Developing economies growing fast: World Bank
The Guardian
London, April 7:
Developing countries grew at their sharpest rate for three decades last year, faster than wealthy nations, the World Bank said. It warned, however, that wealthy nations were not increasing aid fast enough to stamp out poverty. Even sub-Saharan Africa, which includes some of the world’s poorest nations, became wealthier last year, helped by soaring commodity prices - the region is rich in oil and metals.
Tony Blair said when he released his Commission for Africa report last month that poverty on the continent was the “greatest tragedy of our time’’. But he added the increasing number of democratic countries and the decrease in conflicts meant this was a good time to stimulate growth.
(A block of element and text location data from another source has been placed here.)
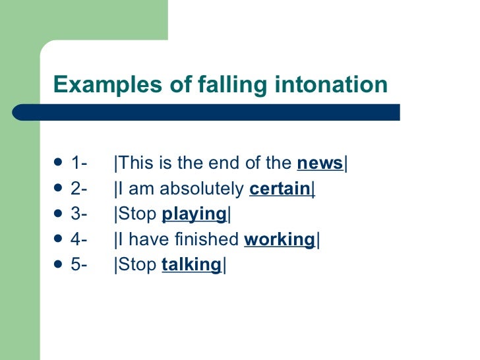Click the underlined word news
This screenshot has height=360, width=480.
(320, 164)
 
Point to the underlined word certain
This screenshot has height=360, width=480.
(280, 189)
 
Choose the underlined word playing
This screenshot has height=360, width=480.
(194, 214)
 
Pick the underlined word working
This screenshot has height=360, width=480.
(279, 240)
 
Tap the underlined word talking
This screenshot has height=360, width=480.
(191, 265)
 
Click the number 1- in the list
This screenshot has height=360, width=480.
(80, 164)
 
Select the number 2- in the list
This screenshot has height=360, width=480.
(80, 189)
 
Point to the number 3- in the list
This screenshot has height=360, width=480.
(80, 214)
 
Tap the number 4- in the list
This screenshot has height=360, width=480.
(80, 240)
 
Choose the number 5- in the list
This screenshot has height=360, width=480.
(80, 265)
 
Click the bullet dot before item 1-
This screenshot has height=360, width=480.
(58, 163)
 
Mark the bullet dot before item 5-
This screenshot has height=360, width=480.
(58, 264)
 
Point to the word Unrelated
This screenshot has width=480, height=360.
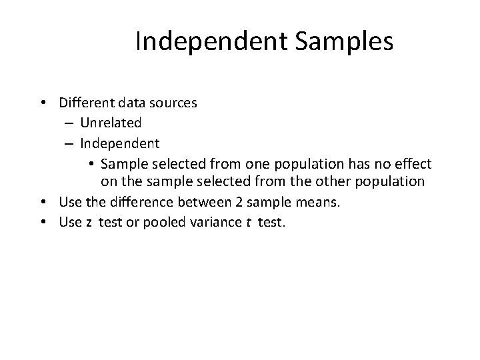tap(111, 123)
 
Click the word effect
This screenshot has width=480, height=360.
tap(413, 163)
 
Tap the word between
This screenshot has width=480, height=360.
tap(188, 203)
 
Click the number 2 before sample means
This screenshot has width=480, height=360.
tap(217, 203)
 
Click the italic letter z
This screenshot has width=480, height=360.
tap(88, 223)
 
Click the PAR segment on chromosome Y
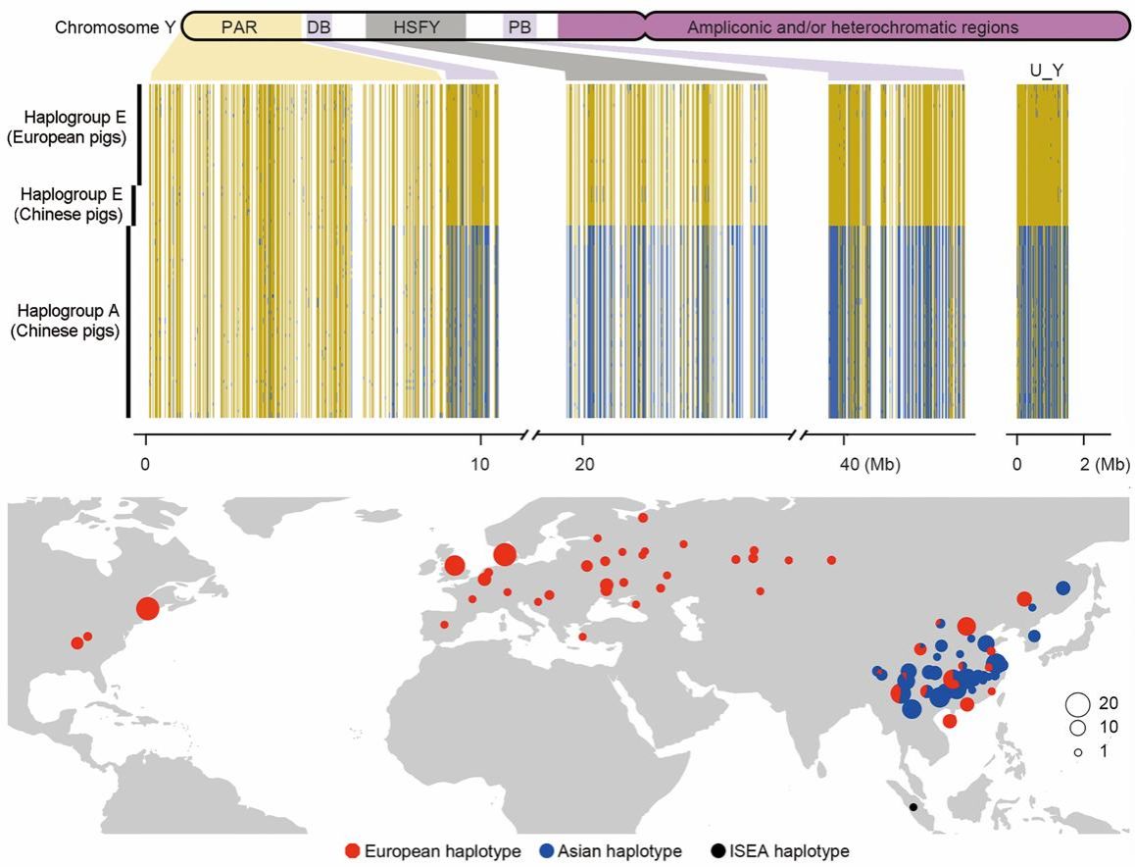[x=239, y=26]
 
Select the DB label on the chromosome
[x=319, y=26]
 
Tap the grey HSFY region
[x=416, y=26]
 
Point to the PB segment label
[x=519, y=26]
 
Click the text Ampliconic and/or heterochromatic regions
[x=853, y=26]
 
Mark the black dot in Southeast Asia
[x=913, y=807]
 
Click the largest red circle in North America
[x=147, y=609]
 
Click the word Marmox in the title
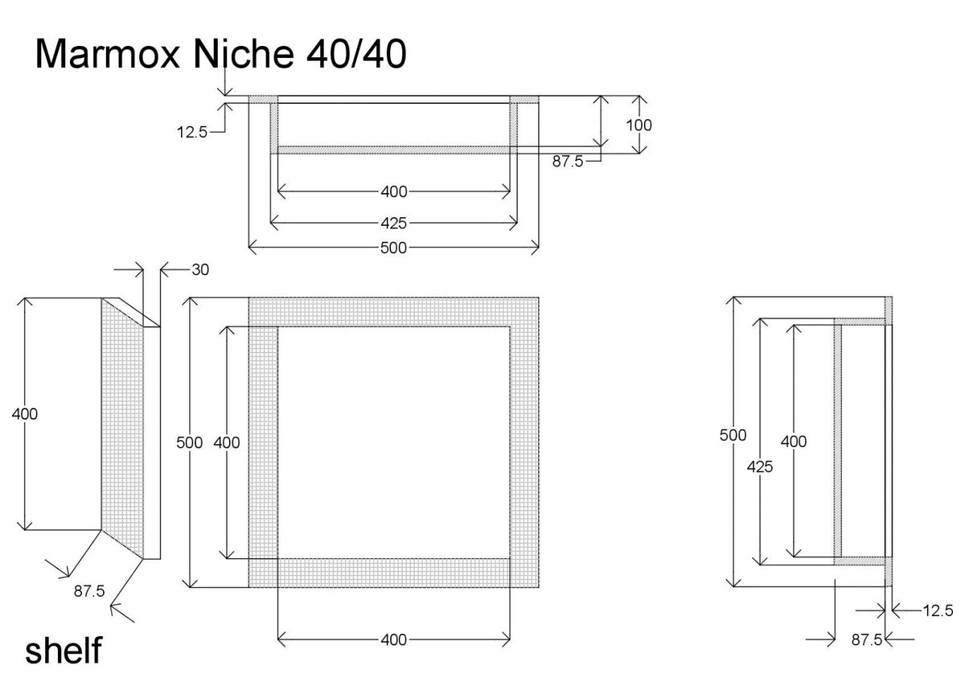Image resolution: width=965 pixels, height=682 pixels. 107,54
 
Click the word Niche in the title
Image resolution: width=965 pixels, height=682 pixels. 244,54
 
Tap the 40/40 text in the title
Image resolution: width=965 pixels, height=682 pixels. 356,54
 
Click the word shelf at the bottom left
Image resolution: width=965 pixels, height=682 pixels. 64,650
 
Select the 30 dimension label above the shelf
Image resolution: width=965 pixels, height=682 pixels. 200,269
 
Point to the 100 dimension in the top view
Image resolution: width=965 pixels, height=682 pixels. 639,125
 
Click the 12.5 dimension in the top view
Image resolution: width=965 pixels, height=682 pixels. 192,132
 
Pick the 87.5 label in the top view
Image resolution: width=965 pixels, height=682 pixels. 568,161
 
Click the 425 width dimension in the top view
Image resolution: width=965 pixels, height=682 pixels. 394,223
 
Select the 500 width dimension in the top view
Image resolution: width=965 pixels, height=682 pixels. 394,248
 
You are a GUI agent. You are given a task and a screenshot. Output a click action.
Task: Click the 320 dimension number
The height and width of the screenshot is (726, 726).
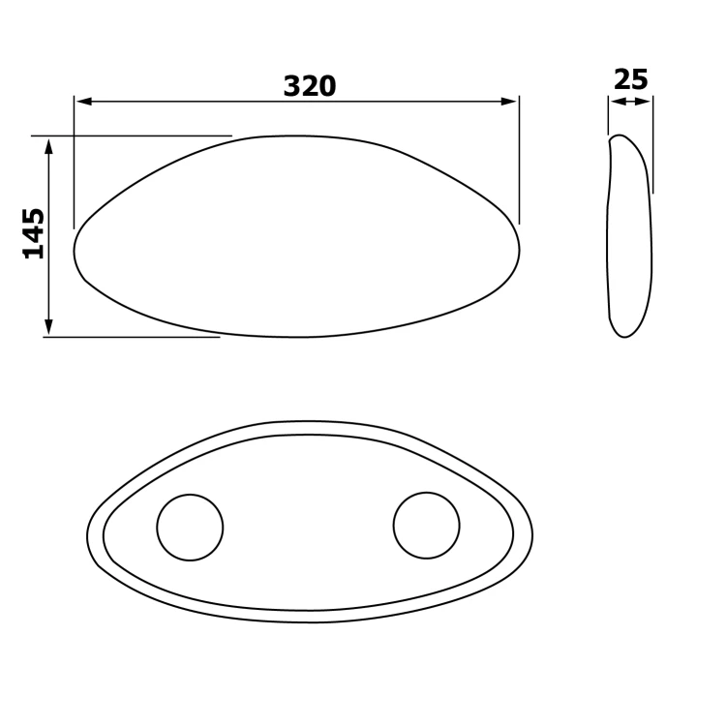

The Bank noted in its report yesterday that such factors helped to increase the gross domestic product of the sub-Saharan region last year by 3.8 per cent, compared with 2003.
China was the fastest growing nation last year with its economy increasing by 9.5 per cent. India and Russia also performed well, expanding by 7 per cent. Overall, the Bank expects global growth to ease from 3.8 per cent to 3.1 per cent this year. However, developing nations will continue to outpace wealthy countries.
“The Bank welcomes the strong growth of developing nations. We see this as a reflection of the policies that have been put in place over the last 20 years,’’ said Andrew Burns, a senior World Bank economist. George Bush this month announced the appointment of one of his favoured neo-conservative advisers, Paul Wolfowitz, as the new head of the World Bank, replacing James Wolfensohn.
The appointment caused anger among the development community but Wolfowitz has attempted to win over his critics by striking a conciliatory tone and underlining the World Bank’s multilateralist role. Yesterday the Bank criticised the shortfall in aid to developing nations.
In real terms, aid grew by just 5 per cent in 2003. The international community has promised to achieve the Millennium Development Goals to cut extreme poverty in half by 2015.
Jeffrey Lewis, the manager of international finance at the Bank, said, “Reaching the Millennium Development Goals is going to require a lot more resources from the wealthy nations.’’ The United Nations has said wealthy countries should spend 0.7 per cent of GDP on aid; only five nations at present spend this much, with the United States contributing only 0.14 per cent of its GDP to aid.
“The shortfall on aid is particularly noteworthy and unfortunate,’’ said Lewis. “Developing nations have matched their promises of undertaking reforms but the wealthy nations have failed to match their side of the bargain.’’ The report called for action on four fronts if the goals are to be achieved. “Donors must fulfil commitments to substantially increase aid and other resources,’’ said the report.
It also urged donors to pursue efforts to make aid flows more reliable and aid spending more effective. The development community should also support policies to allow poor countries better access to rich countries’ markets, which are often protected by high tariffs, said the report.